Etats-Unis : en Californie, des déménagements gratuits pour les femmes victimes

Aaron et Evan Steed sont encore au lycée quand ils lancent leur entreprise de déménagement en Californie. Rapidement, ils reçoivent des appels téléphoniques de femmes, cherchant de l’aide pour déménager en urgence et fuir leur conjoint violent. «Une fois, j’ai décroché notre téléphone, et une femme m’a dit : « Mon copain rentre à la maison, je dois partir, je dois partir maintenant ! Pouvez-vous m’aider ? » C’était une situation d’urgence, donc nous avons accepté et nous ne lui avons rien fait payer», raconte l’un des deux frères sur le site de France 24. En 2001, Meathead Movers signe son premier partenariat avec un centre d’accueil pour femmes victimes de violences. Sept autres suivront. «Ces établissements vérifient la situation des personnes avant que nous intervenions. Nous apportons temporairement leurs affaires dans cet abri, et on les aide ensuite à déménager vers le nouveau domicile», explique le cofondateur de l’entreprise, basée à San Luis Obispo. L’entreprise, qui assure en parallèle des déménagements payants de clients souhaitant soutenir la cause, a créé un mouvement, MovetoendDV, pour encourager d’autres firmes à proposer gratuitement des biens ou services aux victimes de violences.

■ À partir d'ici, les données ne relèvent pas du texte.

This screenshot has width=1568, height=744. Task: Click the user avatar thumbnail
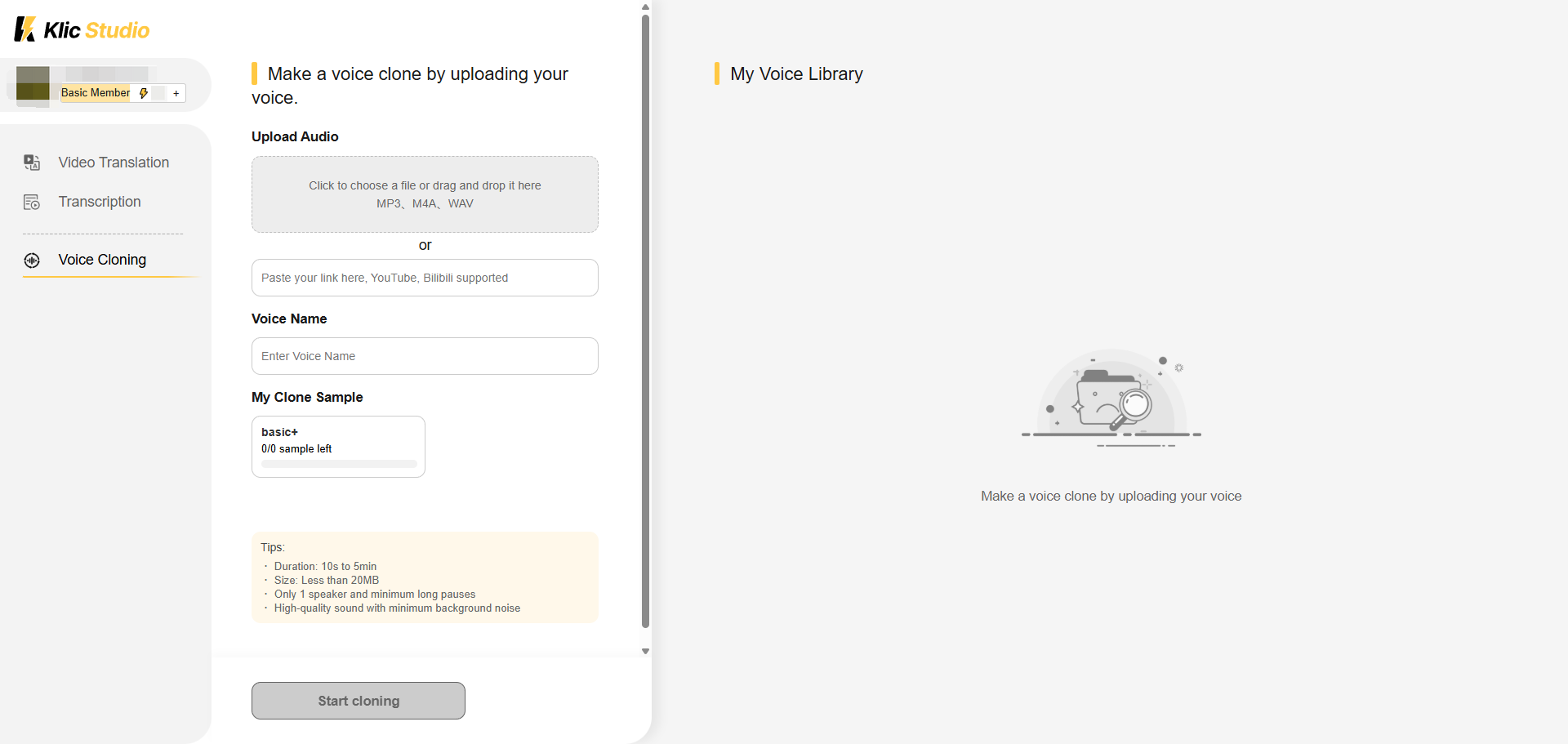(x=33, y=83)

Ailleurs aux Etats-Unis : les coiffeurs et professionnels de la beauté de l’Illinois reçoivent une (courte) formation pour repérer les signes de violences conjugales et sexuelles, relayait Libé l’année dernière.

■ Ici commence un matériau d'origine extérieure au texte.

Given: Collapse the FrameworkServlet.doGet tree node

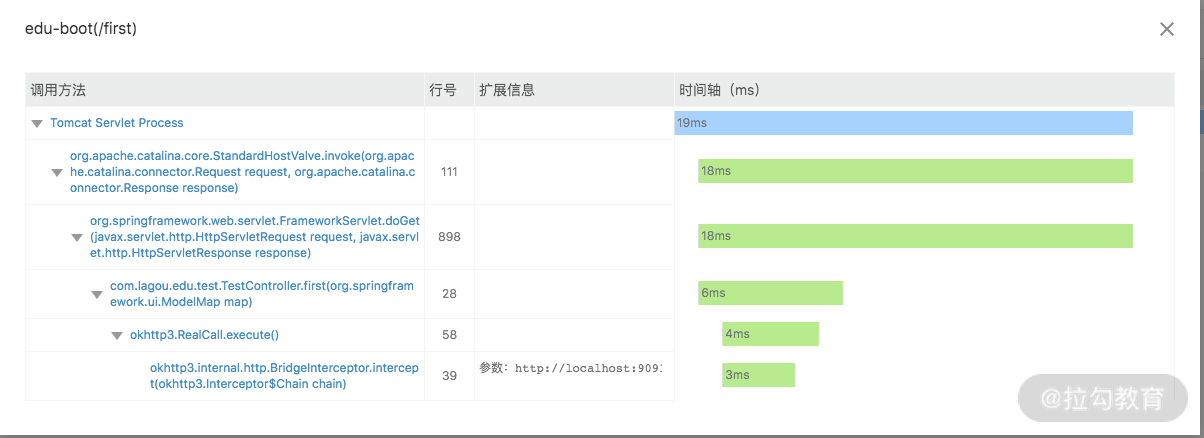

Et ailleurs dans le monde :

En Tunisie, une loi contre la violence faite aux femmes adoptée cet été élargit la circonstance aggravante, qui ne s’appliquait auparavant qu’aux conjoints mariés, aux fiancés et aux ex-époux (Jeune Afrique).

En Turquie, une application permet de prévenir les services de police ou de secours en cas de violences conjugales en secouant son mobile (Huffington Post).

En Russie, une tatoueuse camoufle gratuitement les cicatrices des femmes victimes de violences conjugales (Mashable).

En Afghanistan, un restaurant de Kaboul est tenu uniquement par des femmes victimes de violences, un moyen pour elle de se réinsérer. (RFI)

Au Bangladesh, une marque d’huile capillaire sensibilise dans une publicité aux violences entre conjoints, montrant que les cheveux des femmes peuvent devenir un instrument de torture (RFI).